スリングを手作りされる方へ、注意とお願い

ベビースリングは簡単に手作りする事ができ、快適な育児を楽しめて赤ちゃんにも心地よいスグレモノです。
しかしスリングは赤ちゃんの命を預ける命綱でもあり、その使用には少し練習を必要とします。
新聞などで報道されるように、粗悪品や誤った使用法による事故が絶えないのも残念ながら事実です。
そこで、注意点と会からのお願いを書いてみました。手作りに際しどうかご一読下さい。

作る際には、なによりも「安全性(丈夫さ)」を最優先させてください。

1)アクリルや木のリング、継ぎ目の処理の悪い金属リングは絶対に使わない。

スリング専用のナイロン樹脂やアルミのリング、また良質のステンレスリングは荷重がかかりすぎた場合でも変形してから破損するため、事前のチェックで赤ちゃんの落下事故を回避する事が出来ます。
一方、よく手芸店で売られている透明な樹脂(アクリル)や木のリングは前触れ無しにパキッと割れるため非常に危険です。見た目は良いのですが絶対に使わないで下さい。
ステンレスリングは鋼線を丸く曲げて溶接し、製造されます。この溶接部分が不良でカドが見えていたり、溶接跡のバリやケバがあると布が引っかかり裂けてしまいます。そういったリングは絶対に使わない事。
また、溶接そのものがいい加減で強度不足のものも多いので、必ず耐力荷重の確認をして購入して下さい。
※耐力荷重(破断荷重、強度などとも表記)は、ステンレスに限らず全ての素材のリングで確認してください。
 確認できないもの、耐力荷重100kg以下のものはお勧めできません。
一見リングのようでも溶接されていないC形の金属リングなどは論外です。(100円ショップ品に多い.)

2)ダブルガーゼやインド綿は要注意。

ガーゼは肌触りが良いので生地屋さんで勧められる事も多いようです。インド綿も風合いが良いので、ハンドメイド系のネットショップ品でよく使用されています。
しかし織り目の粗い生地は、使ううちに縫い目が広がってきてしまうため、常に荷重がかかるスリングの材料としては勧められません。
加えてガーゼは一カ所切れるとそこから一気に裂けるので、単独で使うのは危険です。別生地と2枚合せでリング無しスリングに使うなど、使用法を工夫して下さい。

3)透明糸は使わない。

布の色を選ばない透明糸。でもほどけやすく、肌当りがちくちくするのでスリングには向きません。またアイロンの熱で溶けるなど、耐久性も問題があるので使わないで下さい。

4)布を継がない。

違う柄の布を組み合わせてツートンに仕立てたものをネットオークションでよく見かけます。見た目はかわいいのですが、布を接ぎ合わせて作るとそれだけ強度が下がります。
デザインに変化を出す場合はまず1枚布でベースを作り、後から別布を当てるなどの工夫をして下さい。

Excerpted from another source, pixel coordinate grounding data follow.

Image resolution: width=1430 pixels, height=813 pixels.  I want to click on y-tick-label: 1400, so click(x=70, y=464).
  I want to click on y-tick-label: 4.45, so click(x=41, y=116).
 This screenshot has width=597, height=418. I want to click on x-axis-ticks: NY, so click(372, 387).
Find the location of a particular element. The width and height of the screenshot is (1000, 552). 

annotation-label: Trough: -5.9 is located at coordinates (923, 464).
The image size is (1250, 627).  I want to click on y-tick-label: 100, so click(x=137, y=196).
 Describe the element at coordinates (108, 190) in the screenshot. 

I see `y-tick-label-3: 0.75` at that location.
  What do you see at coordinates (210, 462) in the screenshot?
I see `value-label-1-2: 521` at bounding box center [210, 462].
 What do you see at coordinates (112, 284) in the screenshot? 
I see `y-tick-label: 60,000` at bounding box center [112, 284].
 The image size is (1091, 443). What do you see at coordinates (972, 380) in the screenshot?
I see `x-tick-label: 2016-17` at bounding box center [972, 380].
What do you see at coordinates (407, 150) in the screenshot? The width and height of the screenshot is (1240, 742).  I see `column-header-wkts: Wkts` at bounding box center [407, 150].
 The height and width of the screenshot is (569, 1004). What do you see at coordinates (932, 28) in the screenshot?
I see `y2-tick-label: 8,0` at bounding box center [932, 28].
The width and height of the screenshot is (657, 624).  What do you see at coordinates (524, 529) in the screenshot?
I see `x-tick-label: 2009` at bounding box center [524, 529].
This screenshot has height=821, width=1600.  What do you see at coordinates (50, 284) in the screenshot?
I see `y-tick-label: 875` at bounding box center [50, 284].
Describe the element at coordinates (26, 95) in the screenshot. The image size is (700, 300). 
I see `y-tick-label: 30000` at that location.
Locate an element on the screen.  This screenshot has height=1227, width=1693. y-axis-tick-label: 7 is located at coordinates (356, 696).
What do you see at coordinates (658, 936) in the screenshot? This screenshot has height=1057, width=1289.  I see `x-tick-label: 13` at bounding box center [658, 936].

責任を持ってフォローできない相手の手に渡るような事は、しないで下さい。
(ネットオークションやフリーマーケットでの販売、遠方の人や直接知らない人からの制作依頼など)

信頼の置けるショップの商品は専門機関で強度試験をきちんと行い、万一事故が起きた時の保険にも加入しています。
一方手作り品は、そういうわけにいきません。また、どんなにしっかり作ったスリングでも正しい抱き方が出来なければ赤ちゃんが落ちてケガをする可能性があります。
身近な友人など、まめに不具合や抱き方などのフォローがしてあげられる相手なら良いのですが、そうでない相手へスリングを作って渡すことはやめて下さい。プレゼント等どうしてもという場合は、フォロー体制がきちんと整っていて信頼できるショップの商品を贈りましょう。
 使い方を知らない人が手作りしてプレゼントするという行為は「無責任な自己満足でしかない」ということを、どうか理解して下さい。見た目の形だけなら、誰でも作れるものなのです。


作り方の資料は、交流会以外の場所で人に渡さないで下さい。

会発足当時に作り方をご提供頂いた個人サイト「Maison d'Erabl(現在は閉鎖)」の管理人maple様から「作り方を教えるよりも、正しい使い方を教える事が先決です」というメッセージを頂いています。
この会で作り方を紹介するのも、会に参加していただいて抱き方等のフォローが可能な事が前提となっています。
「作ってみたい」という方がいたら、資料をコピーしてあげるのではなく交流会へお誘い下さい。
間違った使い方で危険に晒される赤ちゃんを作らないために、どうかご理解とご協力をお願いします。